La Fonderie de Bretagne sur le chemin d’un nouveau redressement judiciaire
La Fonderie de Bretagne (FDB) se dirige vers un nouveau placement en redressement judiciaire. La direction a informé les employés de cette décision le 26 juin, suscitant des inquiétudes au sein du personnel.

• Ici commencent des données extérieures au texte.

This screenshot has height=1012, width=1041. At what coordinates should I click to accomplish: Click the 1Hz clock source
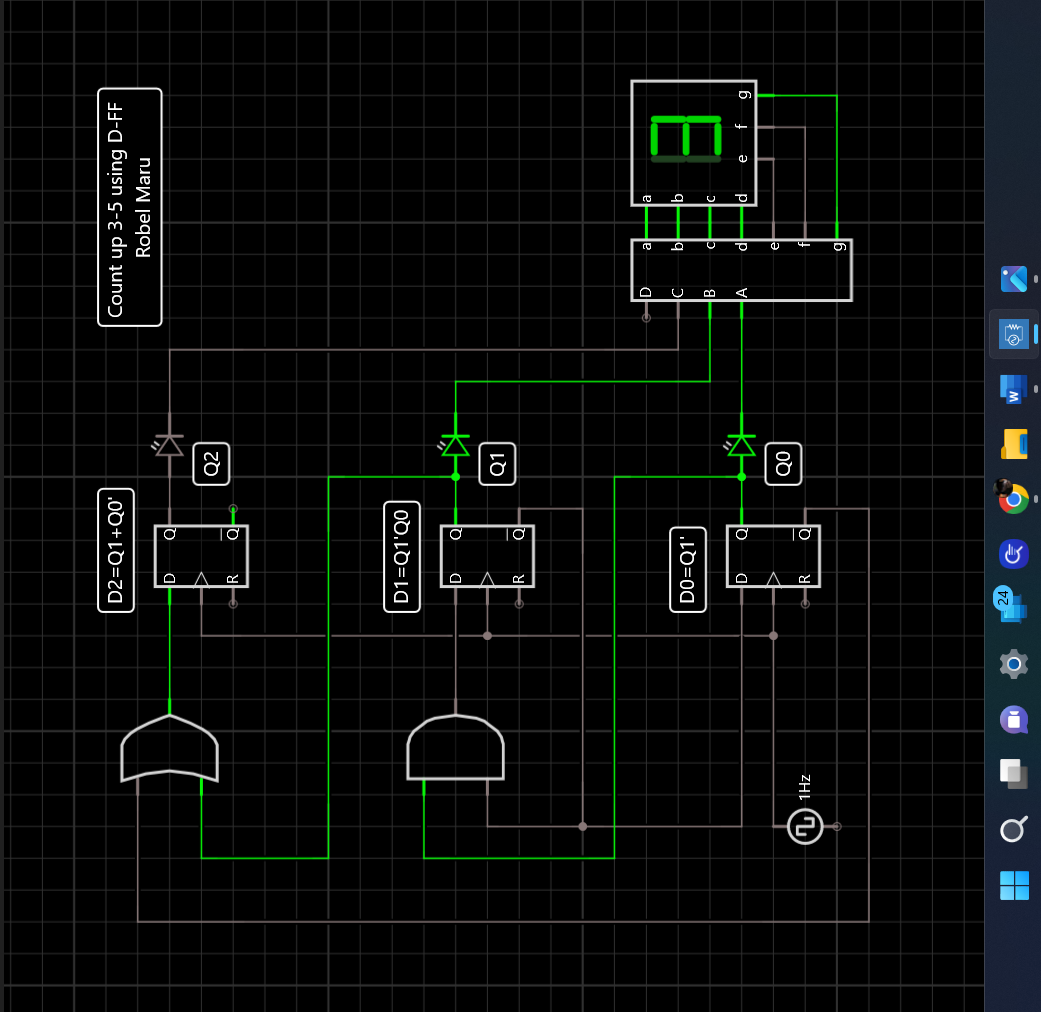pos(805,827)
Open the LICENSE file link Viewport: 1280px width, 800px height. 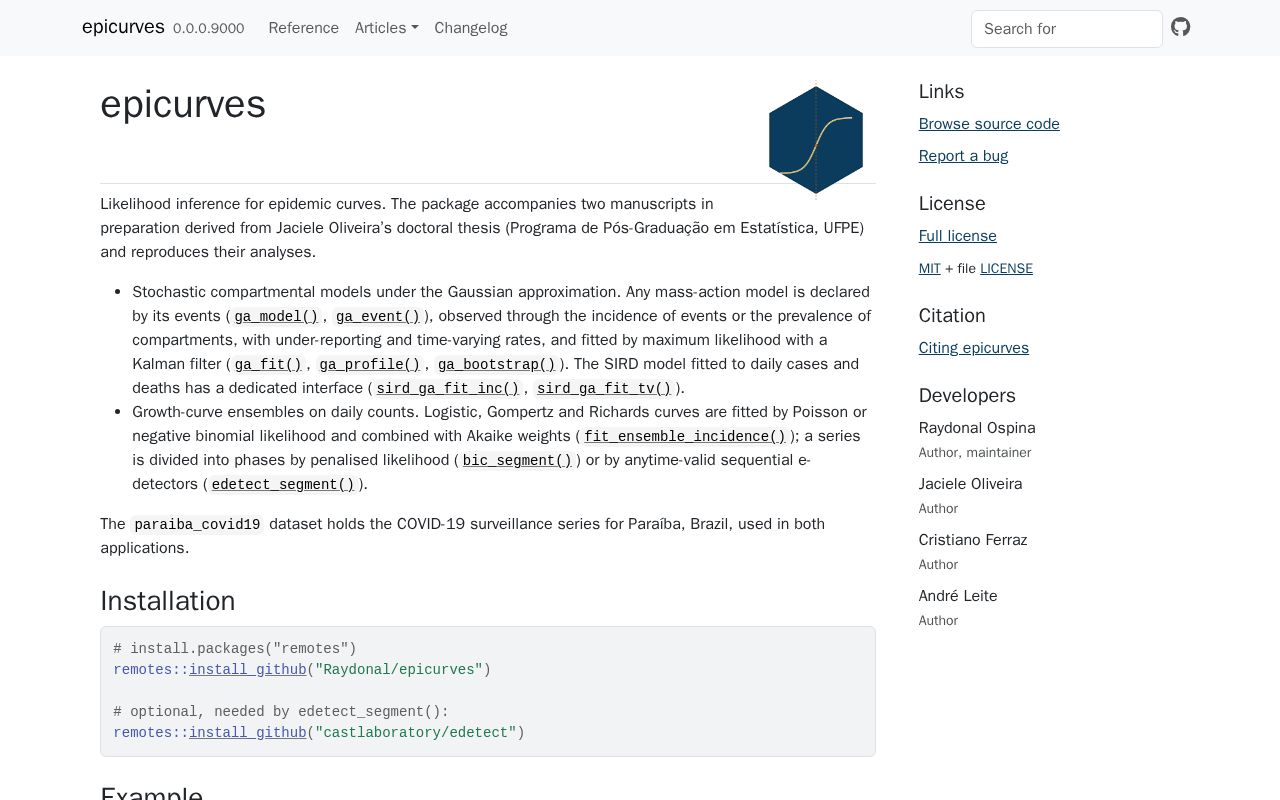1006,268
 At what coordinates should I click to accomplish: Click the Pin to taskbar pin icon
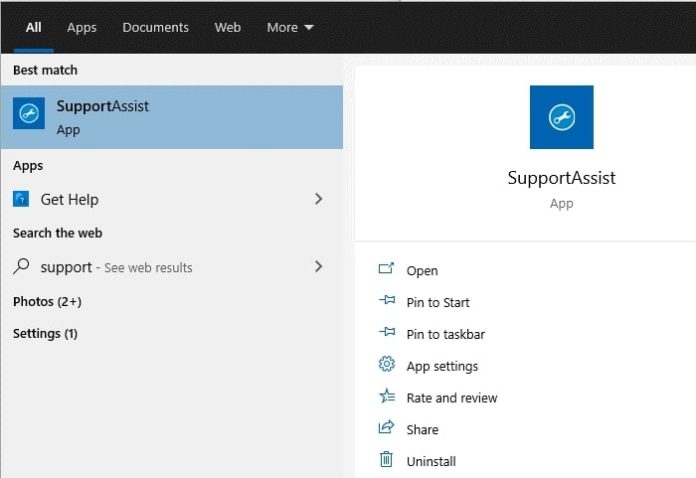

Maël Le Goff, représentant CGT sur le site de Caudan (Morbihan), a déclaré : « Cela nous a pris de court ». Un comité social et économique (CSE) extraordinaire est prévu pour le 30 juin afin de discuter de cette situation.
Historique de la FDB, l’usine emploie environ 250 personnes et était auparavant spécialisée dans la fabrication de pièces en fonte pour l’industrie automobile. Depuis son acquisition par le groupe landais Europlasma en 2025, l’établissement a tenté de se réorienter vers la production de corps creux d’obus. Cependant, cette transition n’a jamais véritablement débuté.
Les difficultés financières d’Europlasma sont souvent mises en avant, notamment en raison de la présence de fonds basés dans des paradis fiscaux au sein de son actionnariat. De plus, des promesses d’investissements n’ont pas été respectées, comme en témoignent les retards sur d’autres sites tels que Les Forges de Tarbes et Valdunes.
Le représentant du personnel a exprimé son mécontentement, indiquant qu’Europlasma avait promis d’investir 7,5 millions d’euros en 2025, mais seulement 4,5 millions ont été versés jusqu’à présent. « Nous ne savons pas ce que sont devenus les 3 millions restants », ajoute-t-il.
Le ministre délégué à l’Industrie, Sébastien Martin, a exprimé sa colère face aux promesses non tenues par Europlasma. Au total, l’industriel s’était engagé à investir 15 millions d’euros sur trois ans dans la FDB, dans le but de réussir une transition vers la production d’obus de différents calibres.